This function takes a dataframe and performs a count vectorizer using the data and a pre-processor. Once the word vector is ranked by count it is then transformed by the bow_transformer. This will return the same dataframe organized in such a way that now models will be able to be trained on the data.

The final step of generating training and test sets is to then run our new X and y with train_test_split function from Scikit-Learn. This will generate X_complete_train, X_complete_test, y_complete_train, y_complete_test and X_boundary_train, X_boundary_test, y_boundary_train, y_boundary_test for each class respectively.

Multinomial Naive Bayes Classifier

Using Scikit-Learn's multinomial_nb function, I generated this classifier and used it's built in functions in order to train the model.
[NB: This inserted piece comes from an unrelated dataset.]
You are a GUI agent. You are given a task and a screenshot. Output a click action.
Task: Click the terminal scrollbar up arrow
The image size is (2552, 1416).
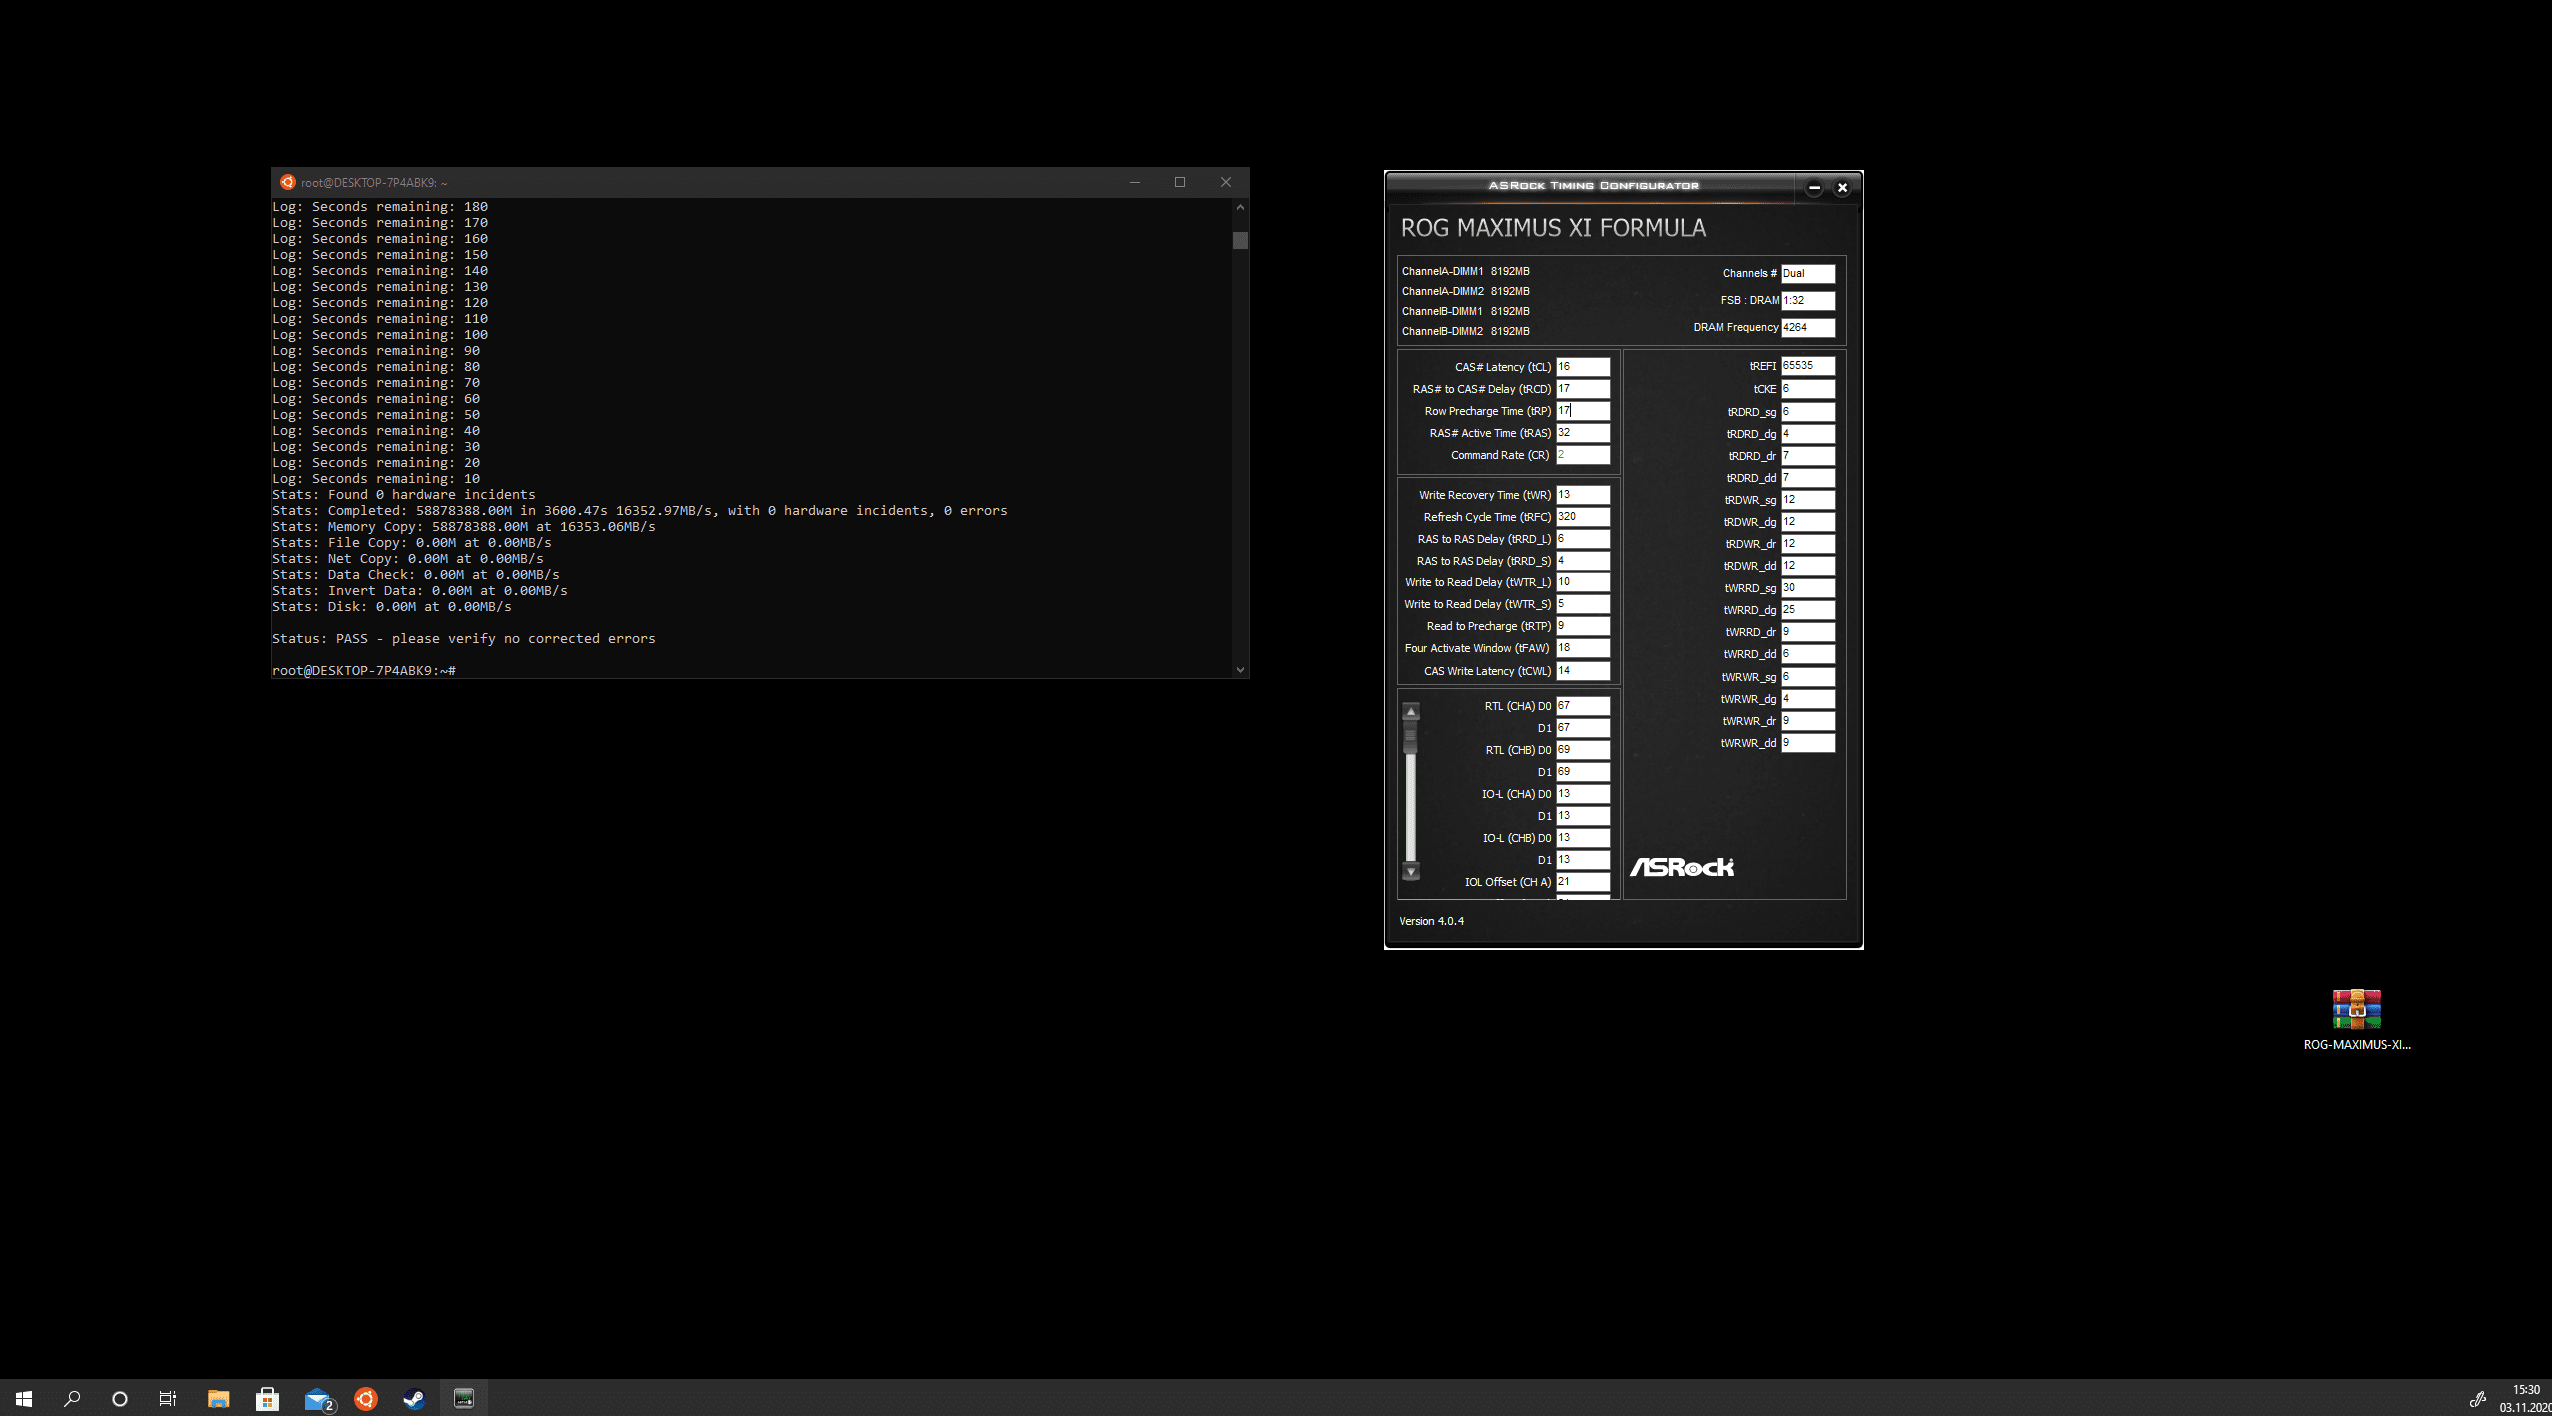coord(1240,207)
# create and train multinomial naive bayes classifier
classifier_nb_complete = multinomial_nb()
classifier_nb_complete, prediction_nb_complete, time_train_nb_complete, time_predict_nb_complete, score_nb_complete, confusion_matrix_nb_complete = classifier_train(classifier_nb_complete, X_complete_train, y_complete_train, X_complete_test, y_complete_test)
# evaluate and plot the confusion matrix
classifier_string_nb_complete = 'Multinomial Naive Bayes Complete'
classifier_result(confusion_matrix_nb_complete, score_nb_complete, classifier_string_nb_complete)
# evaluate and plot the roc curve
fpr_nb_complete, tpr_nb_complete, thresholds_nb_complete, roc_auc_nb_complete = classifier_roc(prediction_nb_complete, y_complete_test, classifier_string_nb_complete)